__Written request__: Please lay out every line of text in the listing below as a JSON list of strings, one string per line, with blank lines left out. Leave the pictures out of your answer.

__Data shown__:
** BEGIN **

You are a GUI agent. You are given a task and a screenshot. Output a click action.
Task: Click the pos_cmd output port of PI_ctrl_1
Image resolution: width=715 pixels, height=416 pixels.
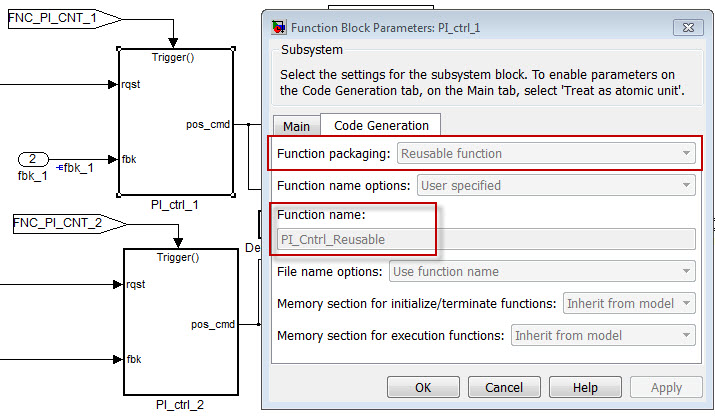[209, 125]
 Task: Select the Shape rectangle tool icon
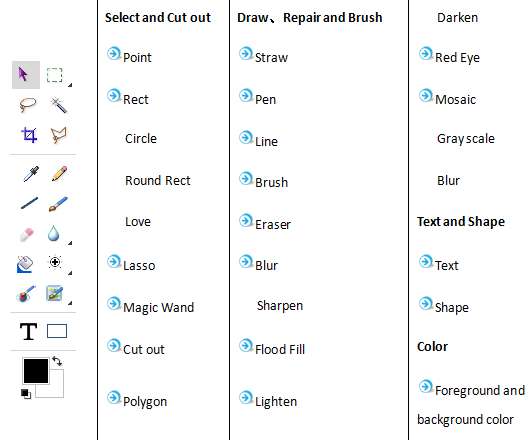[x=57, y=331]
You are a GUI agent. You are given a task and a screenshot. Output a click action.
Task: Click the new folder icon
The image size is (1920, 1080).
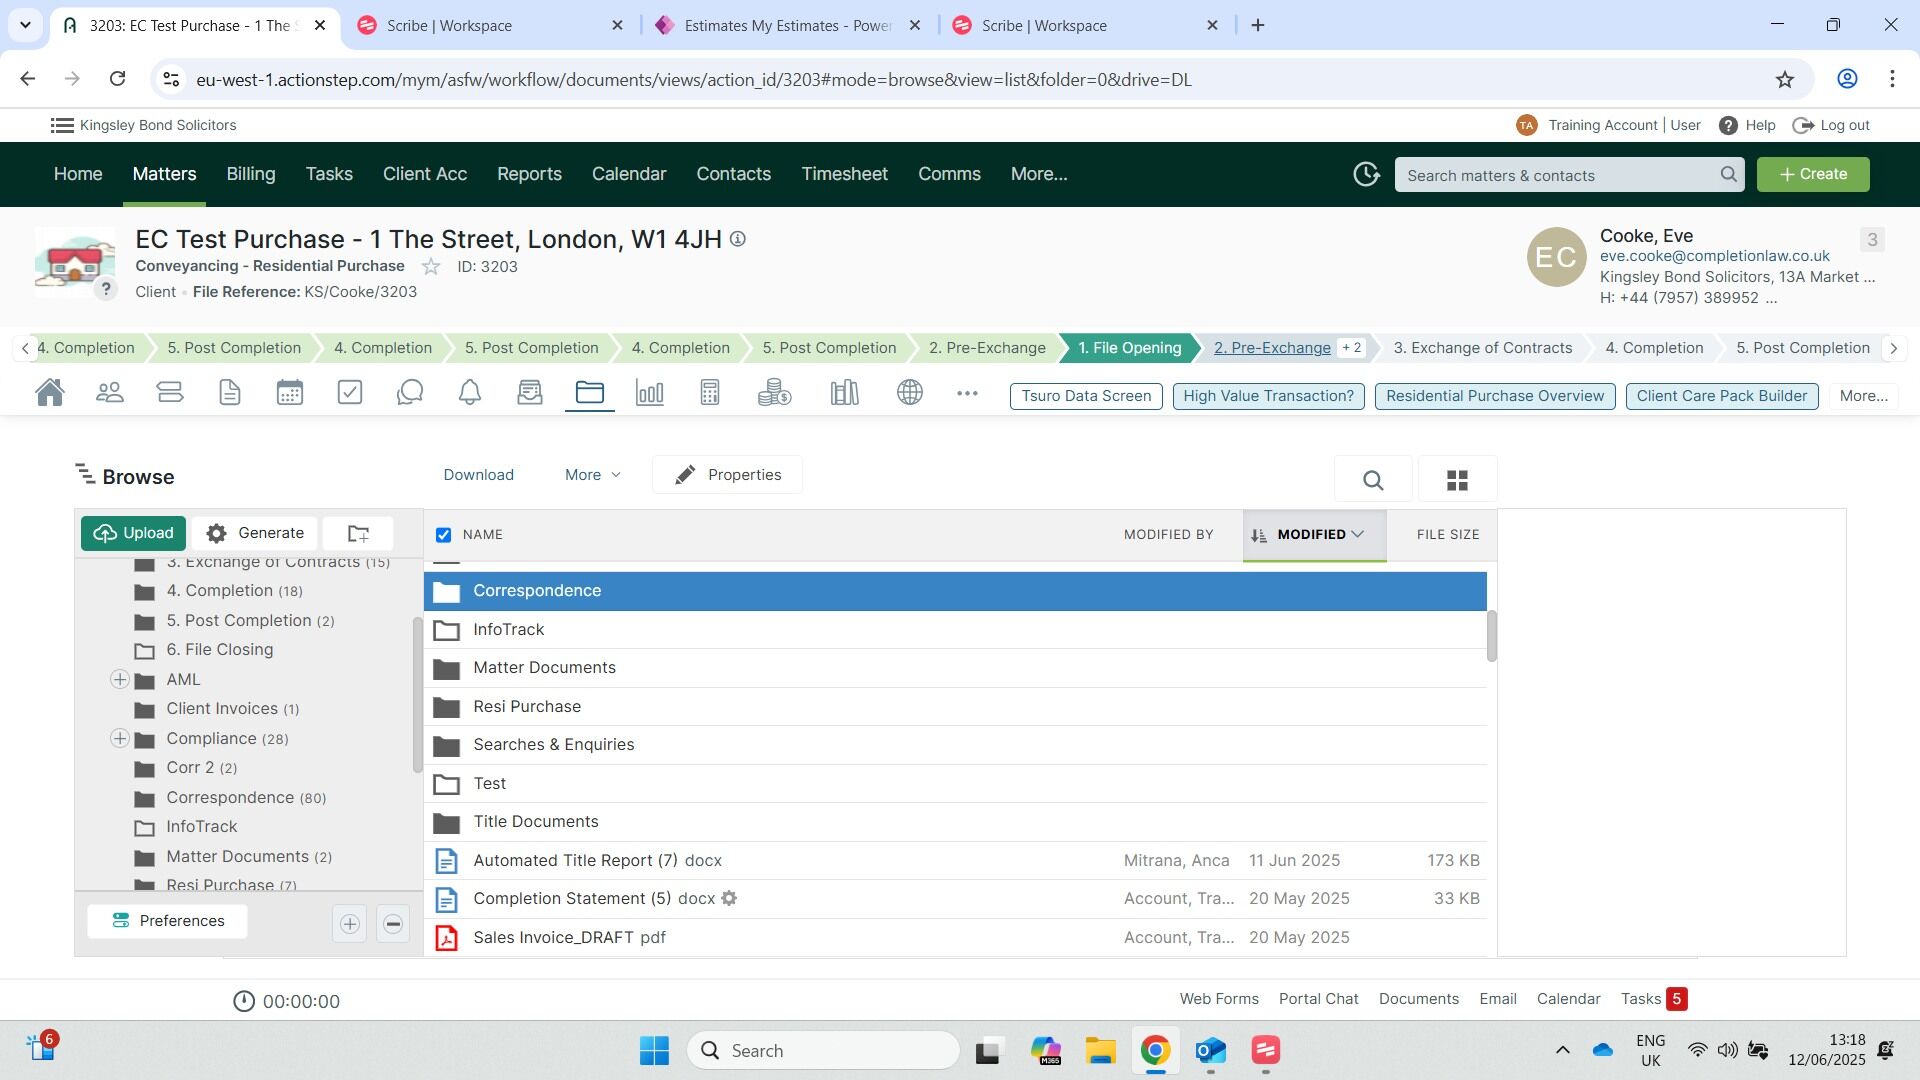coord(358,534)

** END **

__Answer to the task__:
[
  "You are a GUI agent. You are given a task and a screenshot. Output a click action.",
  "Task: Click the pos_cmd output port of PI_ctrl_1",
  "Image resolution: width=715 pixels, height=416 pixels.",
  "[209, 125]",
  " Task: Select the Shape rectangle tool icon",
  "[x=57, y=331]",
  "You are a GUI agent. You are given a task and a screenshot. Output a click action.",
  "Task: Click the new folder icon",
  "The image size is (1920, 1080).",
  "coord(358,534)"
]